## [Your task]
Your task is to copy every line below that contains the word "computer".

___ Provided records

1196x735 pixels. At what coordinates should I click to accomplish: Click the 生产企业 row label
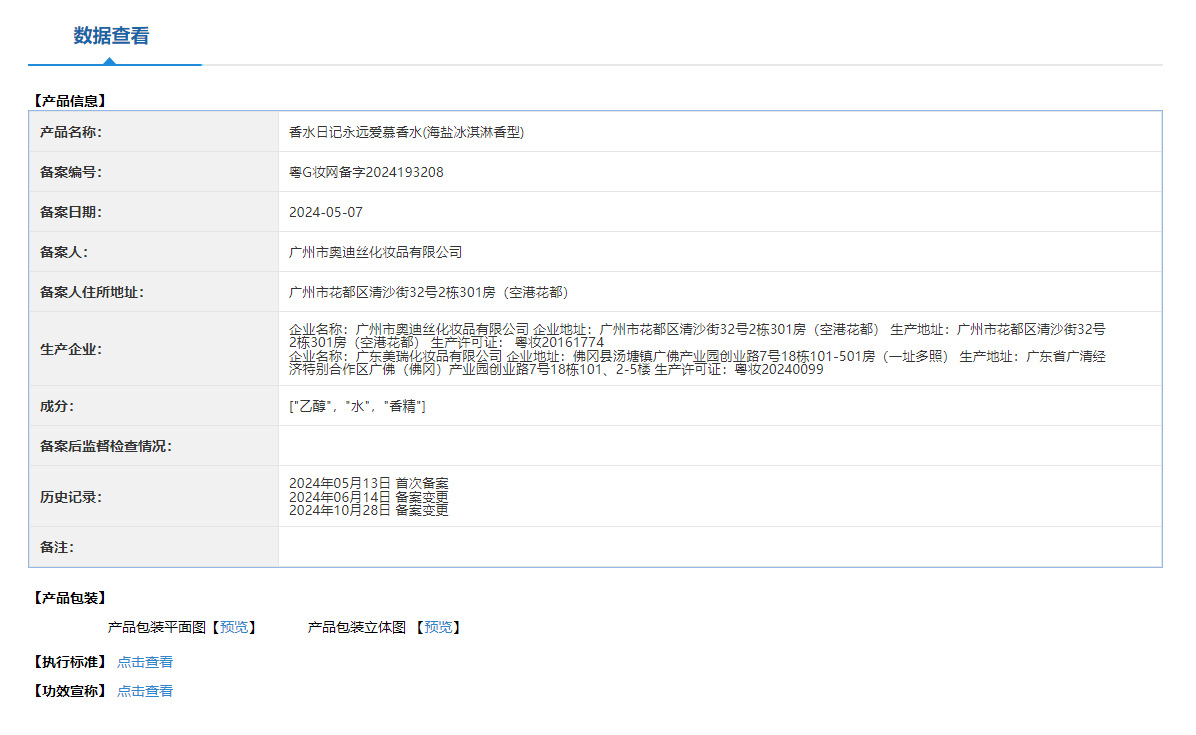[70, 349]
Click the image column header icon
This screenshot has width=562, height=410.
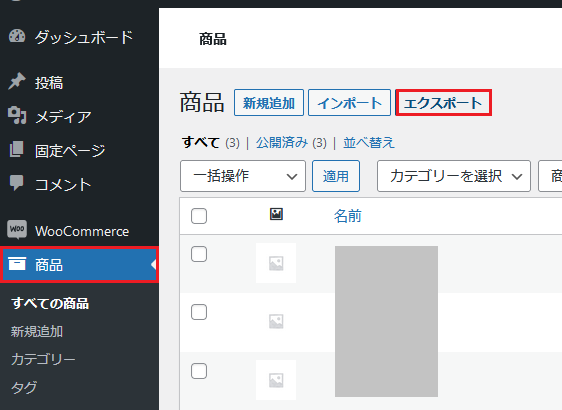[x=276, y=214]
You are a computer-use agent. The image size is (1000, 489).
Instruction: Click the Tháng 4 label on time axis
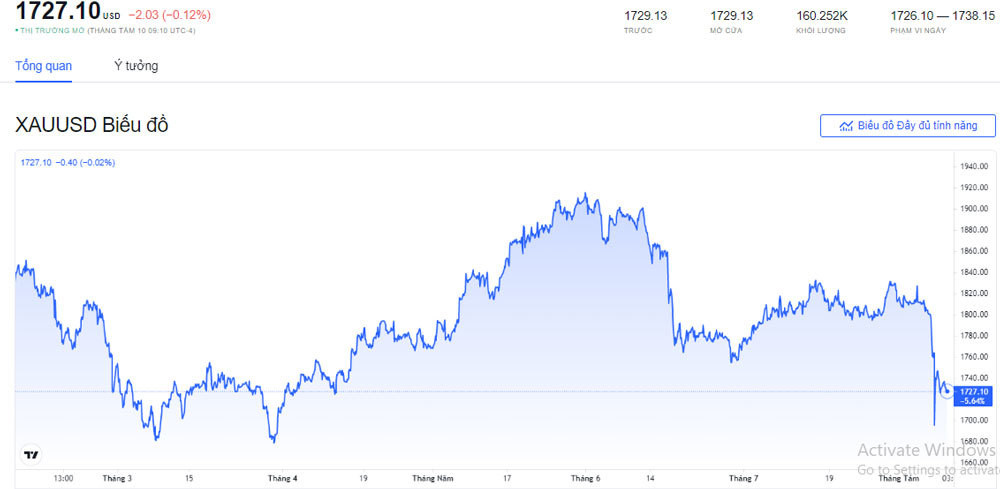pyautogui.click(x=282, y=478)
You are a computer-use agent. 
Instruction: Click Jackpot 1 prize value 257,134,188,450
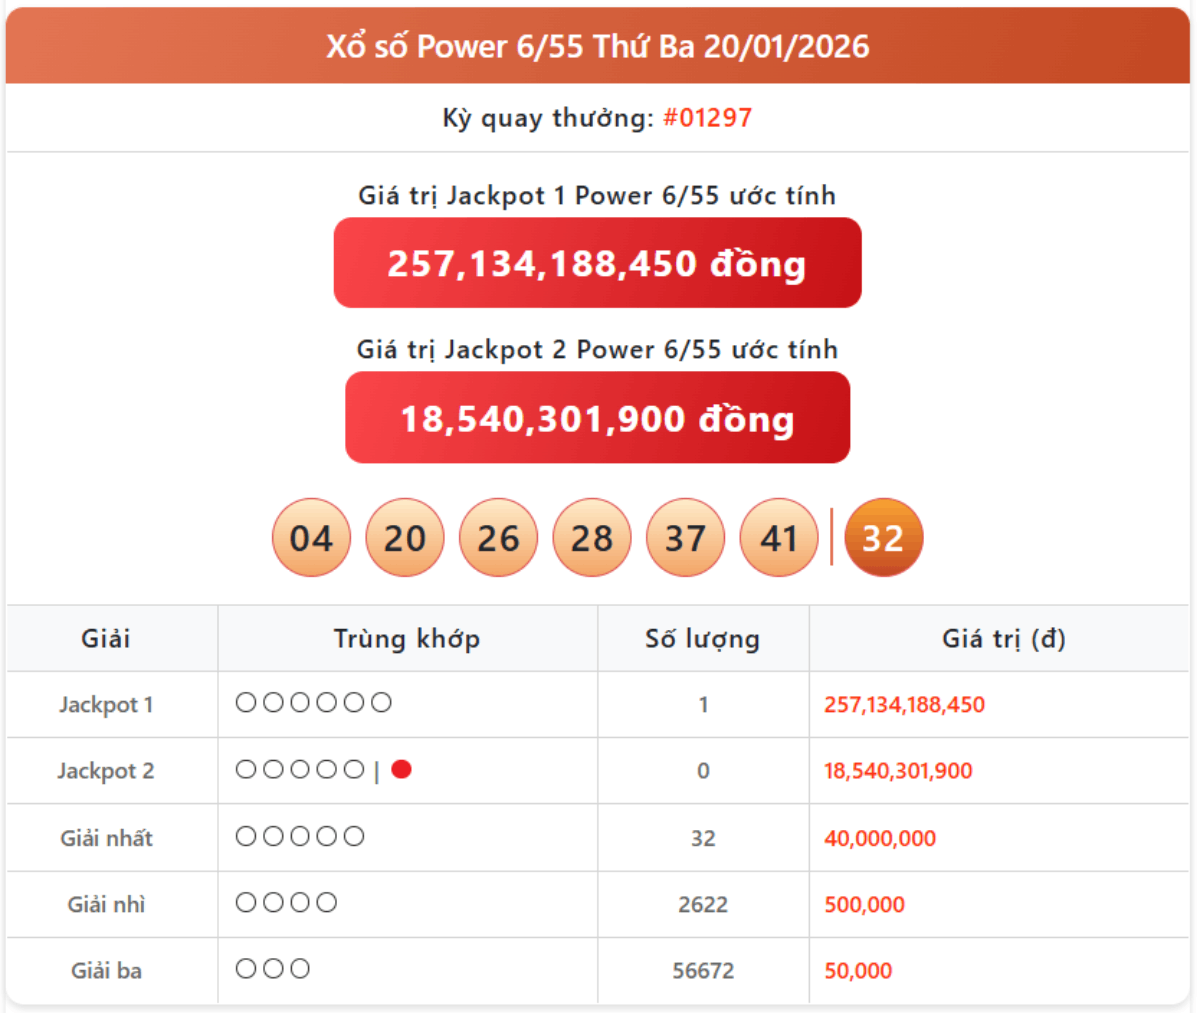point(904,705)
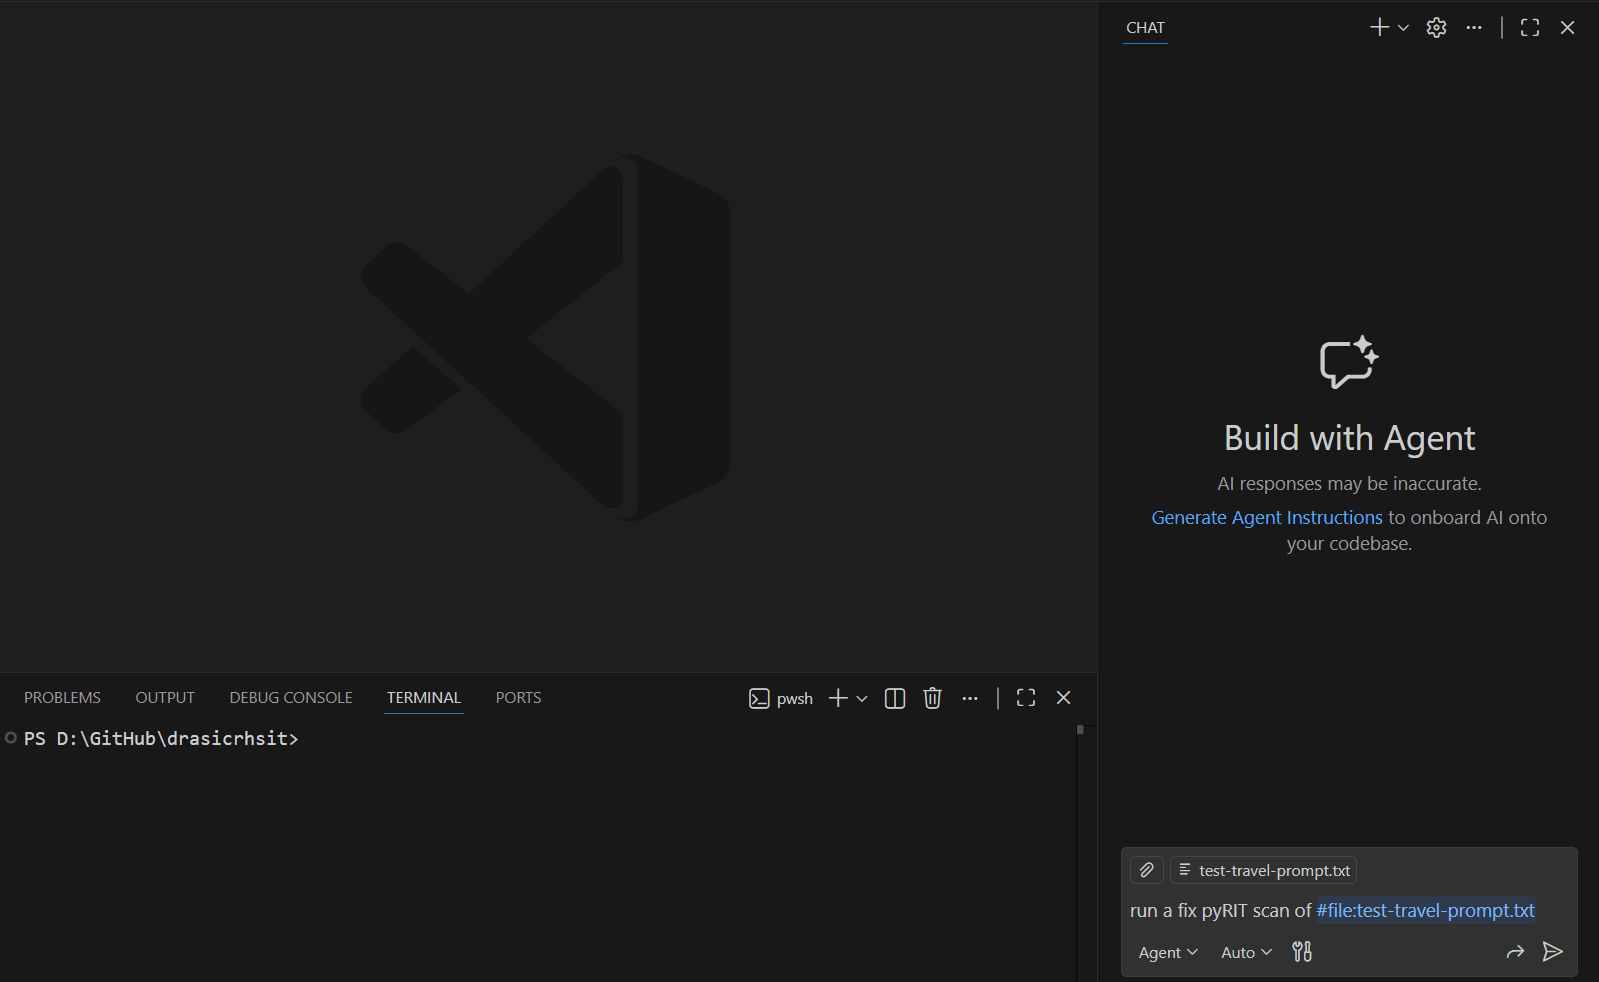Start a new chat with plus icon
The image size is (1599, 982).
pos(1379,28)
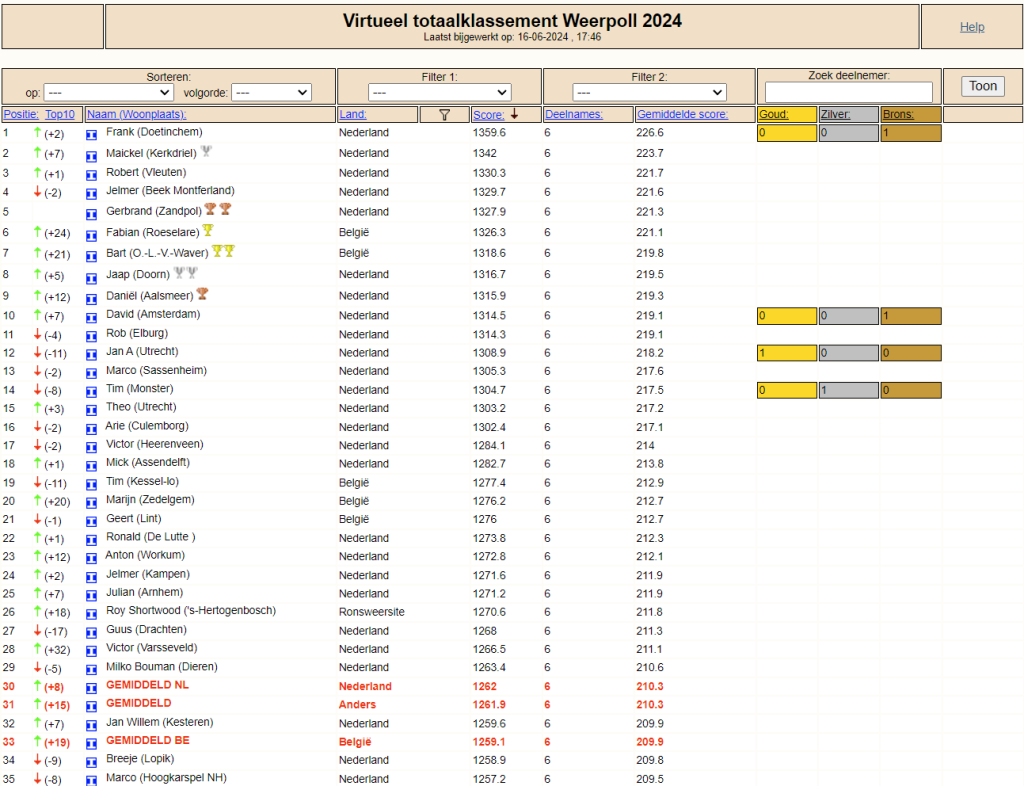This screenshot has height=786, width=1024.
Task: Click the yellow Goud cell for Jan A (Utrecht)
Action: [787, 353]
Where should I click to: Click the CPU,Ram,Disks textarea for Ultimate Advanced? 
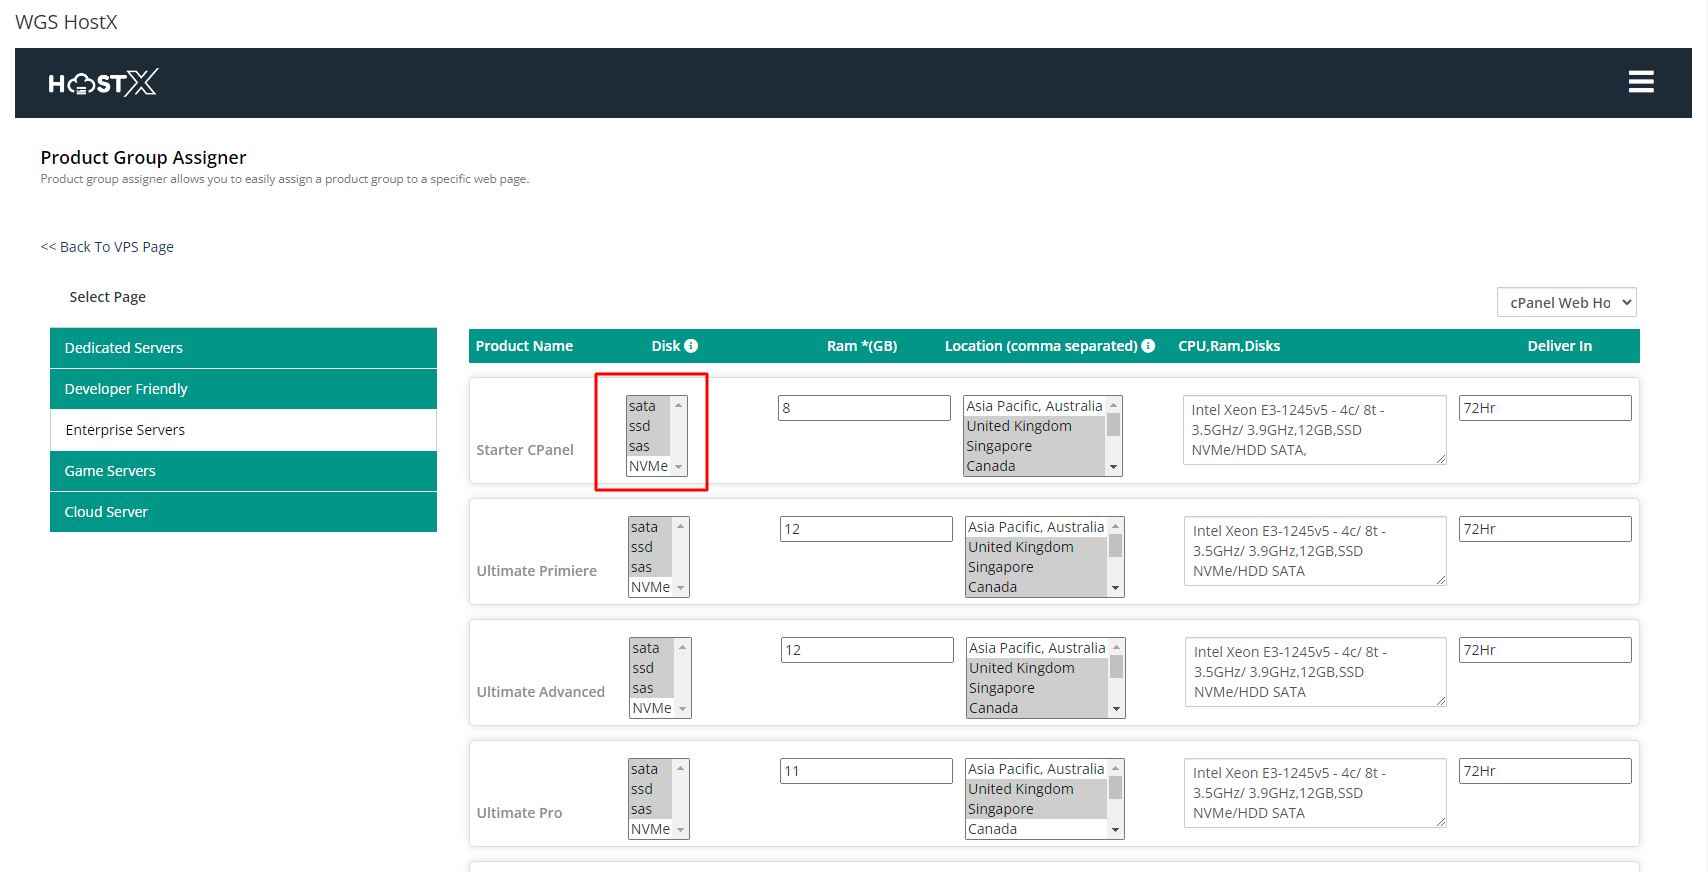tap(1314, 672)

______

## [Written reply]
You are a computer-use agent. The image size is (1000, 489).
You are a computer-use agent. 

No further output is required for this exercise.